44

6.2K 427 4
                                    

"Elisa!" Halla berseru senang melihat penampakan Elisa yang baru saja memasuki kelas. Dia langsung berdiri dari duduknya, menghampiri Elisa, dan memeluk gadis itu dengan erat. "Sumpah, ya. Lo di neraka ngapain aja, sih? Lama banget, anj*r!"

Elisa terkekeh geli mendengar ucapan Halla, baru ingat jika terakhir kali mereka bertemu, dia sempat mengatakan ingin ke neraka. Elisa tak menyangka jika sahabatnya itu akan membahasnya lagi di pertemuan mereka kali ini. "Biasalah, liburan," jawab Elisa dengan gaya khasnya yang sombong.

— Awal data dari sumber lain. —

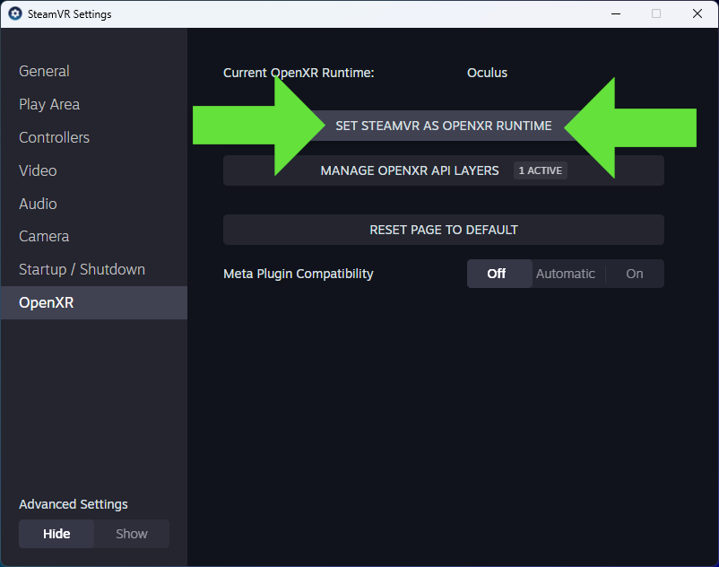Switch to Video settings

coord(38,170)
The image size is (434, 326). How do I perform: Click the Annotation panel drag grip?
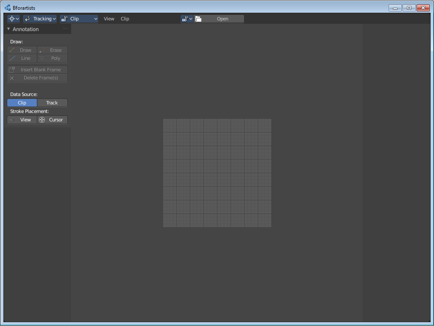(65, 29)
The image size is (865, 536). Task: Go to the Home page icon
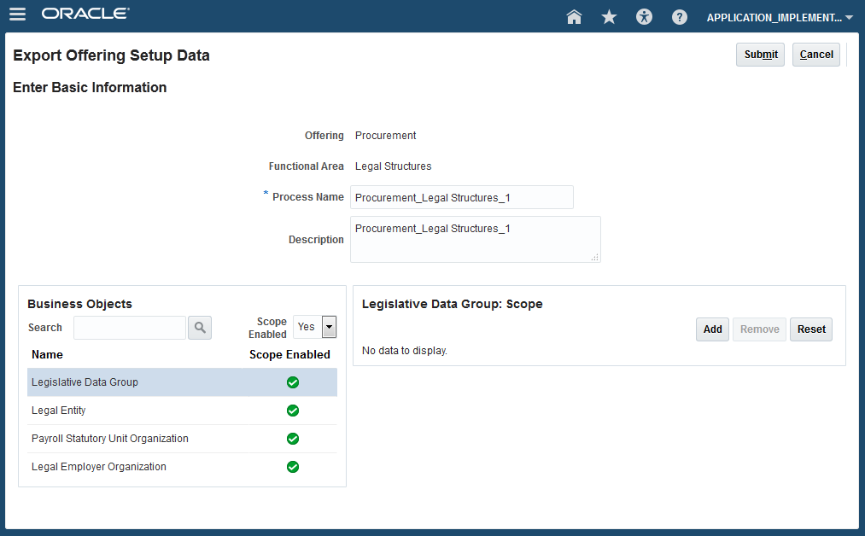coord(574,16)
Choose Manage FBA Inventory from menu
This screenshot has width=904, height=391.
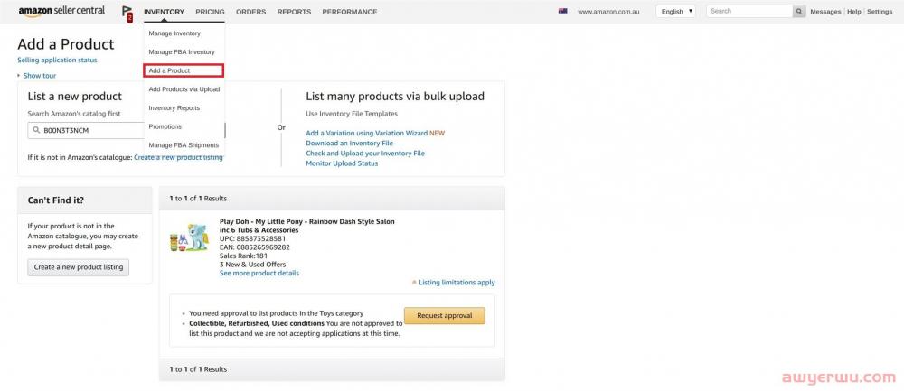[182, 52]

Halla memicingkan mata melihat tingkah Elisa barusan. "Gue curiga lo berubah jadi demon, gara-gara liburan ke neraka."

Elisa langsung melotot garang mendengar itu. "Heh, enak aja! Malaikat gini dikatain iblis!" protesnya tak terima.

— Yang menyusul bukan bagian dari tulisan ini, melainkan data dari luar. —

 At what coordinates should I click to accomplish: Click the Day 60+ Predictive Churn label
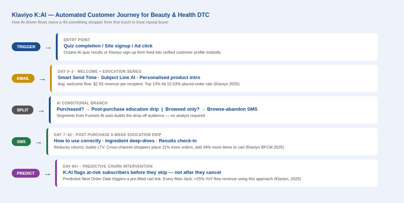pos(108,166)
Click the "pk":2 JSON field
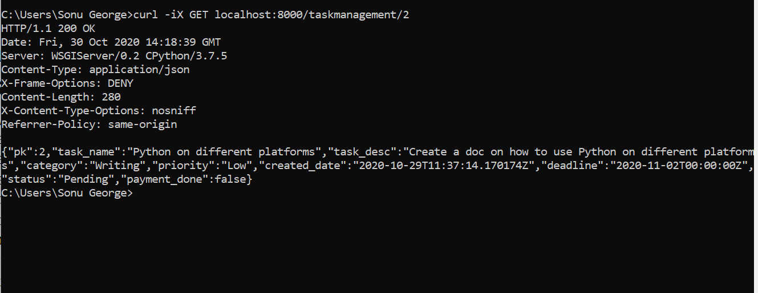The height and width of the screenshot is (293, 758). [x=26, y=152]
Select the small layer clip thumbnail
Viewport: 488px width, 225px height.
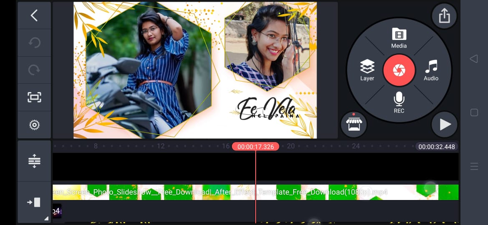click(x=57, y=211)
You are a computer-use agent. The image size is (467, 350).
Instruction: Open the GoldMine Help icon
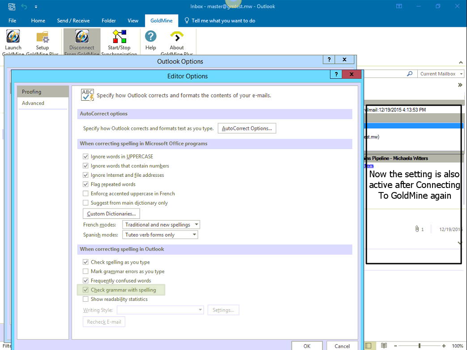tap(151, 37)
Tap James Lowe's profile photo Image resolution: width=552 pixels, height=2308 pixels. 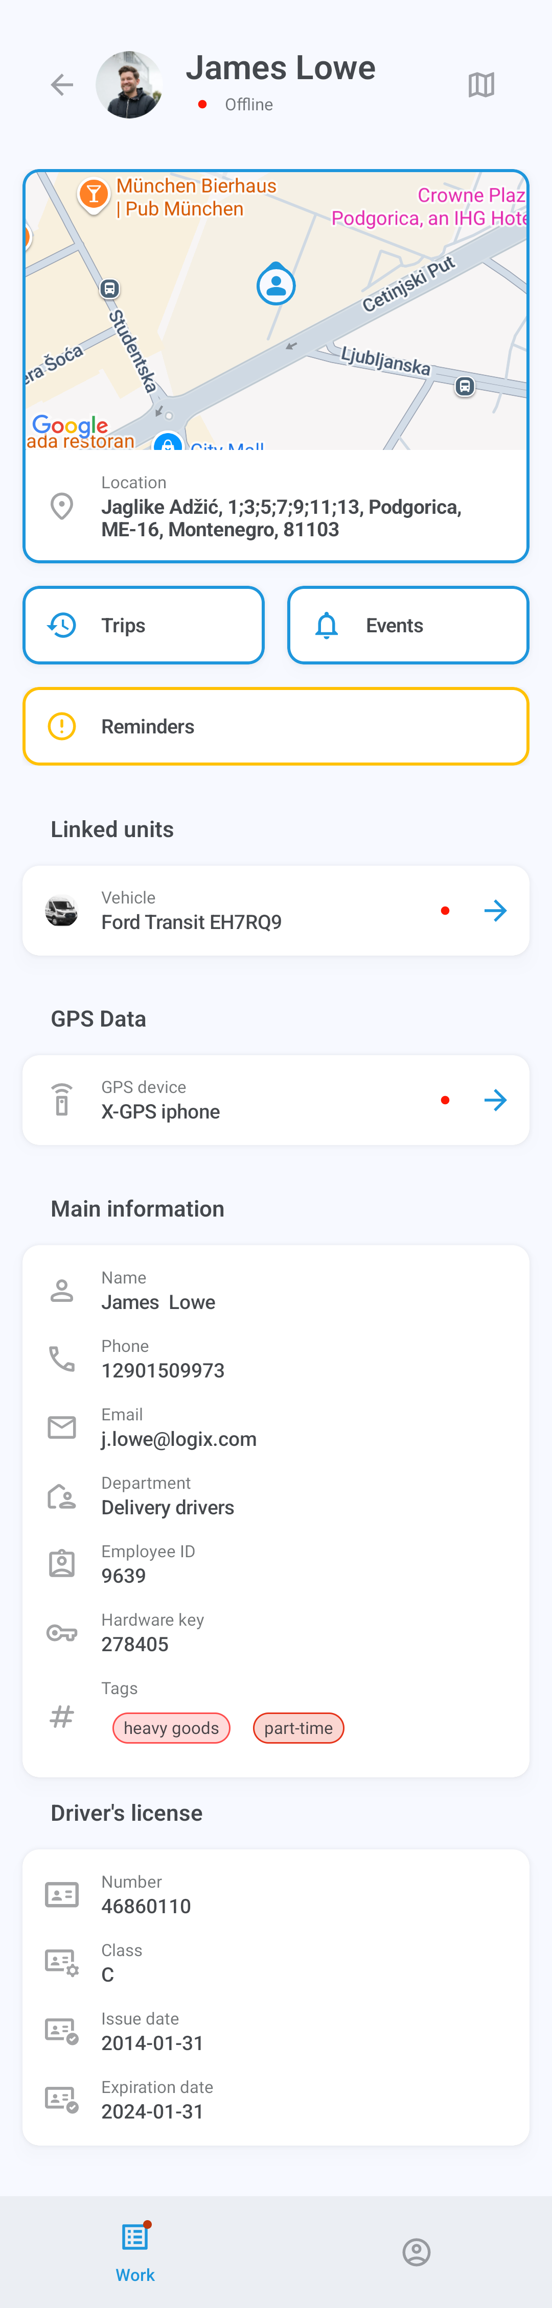pyautogui.click(x=130, y=85)
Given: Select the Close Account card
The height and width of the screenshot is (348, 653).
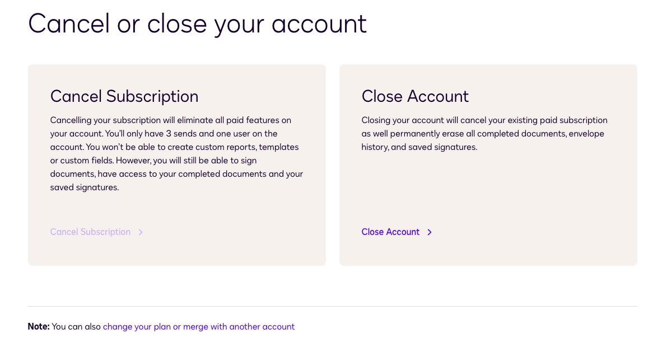Looking at the screenshot, I should [x=488, y=164].
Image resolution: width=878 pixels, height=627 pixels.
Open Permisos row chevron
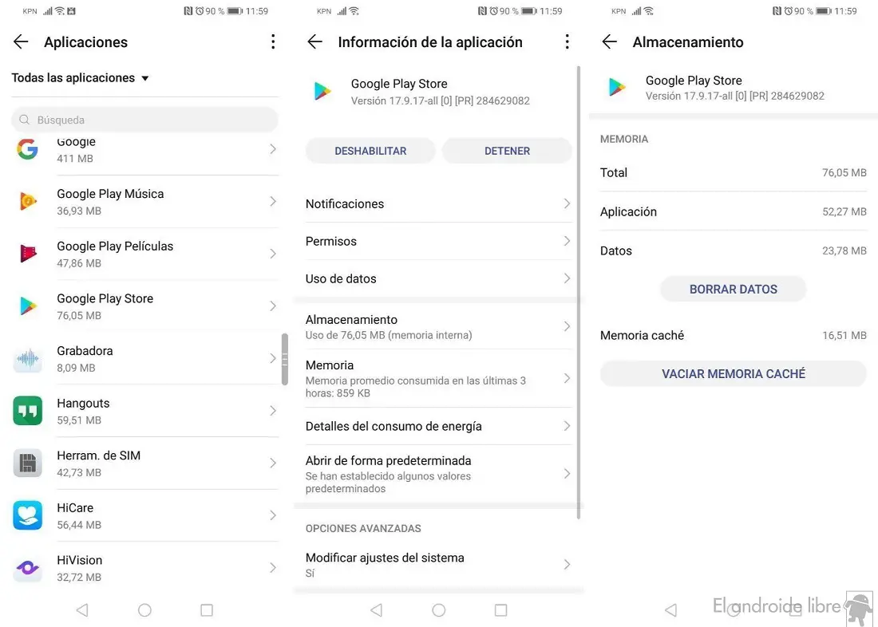tap(567, 241)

Halla hanya tertawa pelan, dia langsung mengajak Elisa duduk, hendak menceritakan berita ter-hot selama sahabatnya itu tidak masuk sekolah.

Elisa mendengarkan dengan seksama semua berita yang Halla ceritakan. Mulai dari cerita mengenai anak klub basket yang baru-baru ini berpacaran dengan adik kelas mereka, anak kelas sebelah yang bertengkar dengan kakak kelas, guru seni mereka yang hendak menikah, hingga berita yang paling Elisa tunggu-tunggu, berita mengenai saudarinya, Wulan.

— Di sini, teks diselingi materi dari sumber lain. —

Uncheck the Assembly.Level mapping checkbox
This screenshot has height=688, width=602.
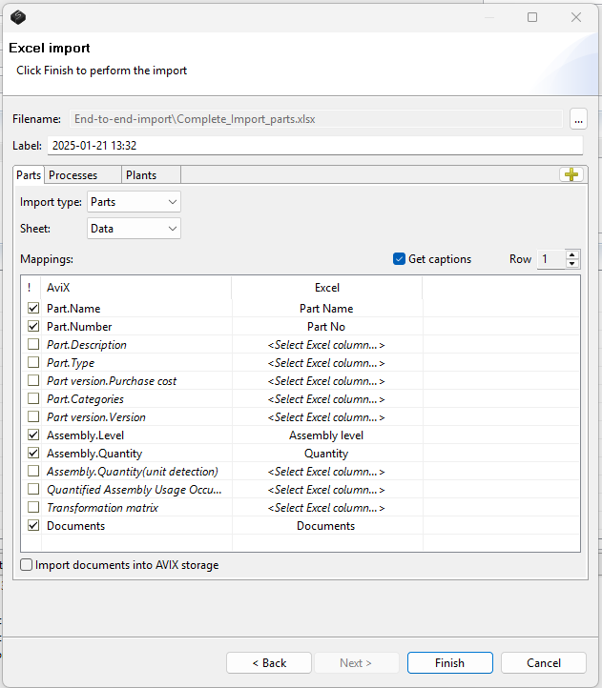click(x=34, y=435)
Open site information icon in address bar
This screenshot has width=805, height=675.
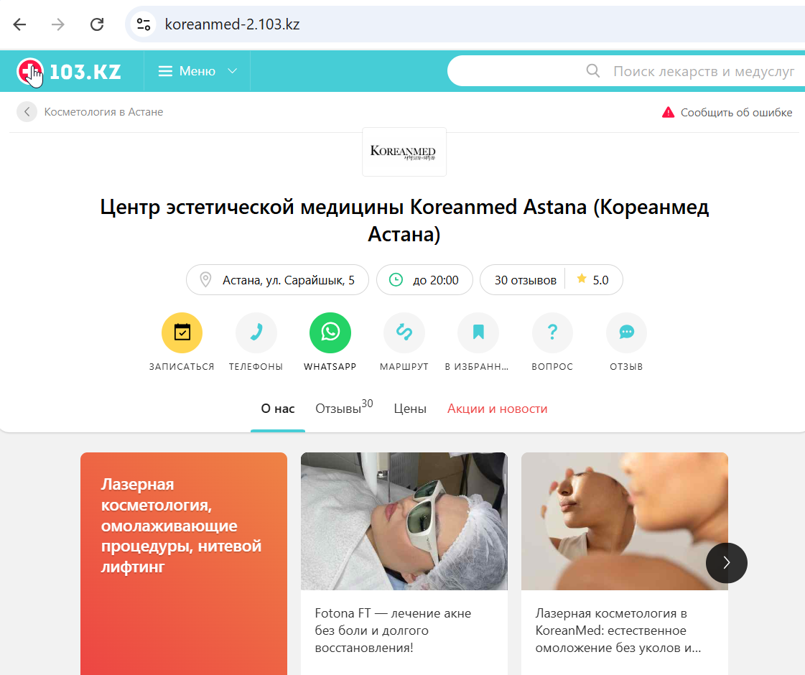(143, 24)
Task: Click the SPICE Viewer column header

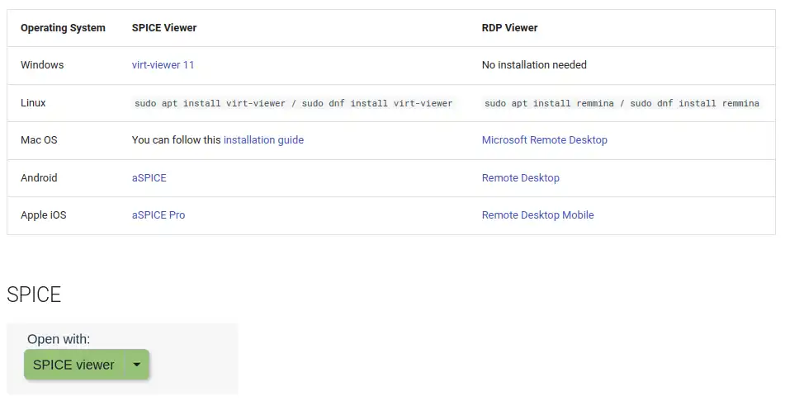Action: click(164, 28)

Dari kabar yang Elisa dapatkan dari Halla, rupanya Wulan juga tidak masuk sekolah sehari setelah Elisa dimarahi ibunya. Bahkan, Wulan masih tidak masuk sekolah hingga kemarin. Tidak tahu kalau hari ini.

"Emangnya dia kenapa?" tanya Elisa dengan raut penasaran.

Halla mengedik acuh. "Gak tau. Katanya, sih, sakit."

Dahi Elisa berkerut heran mendengar ucapan Halla. "Loh, bisa sakit juga ternyata," gumamnya dengan nada sedikit sinis.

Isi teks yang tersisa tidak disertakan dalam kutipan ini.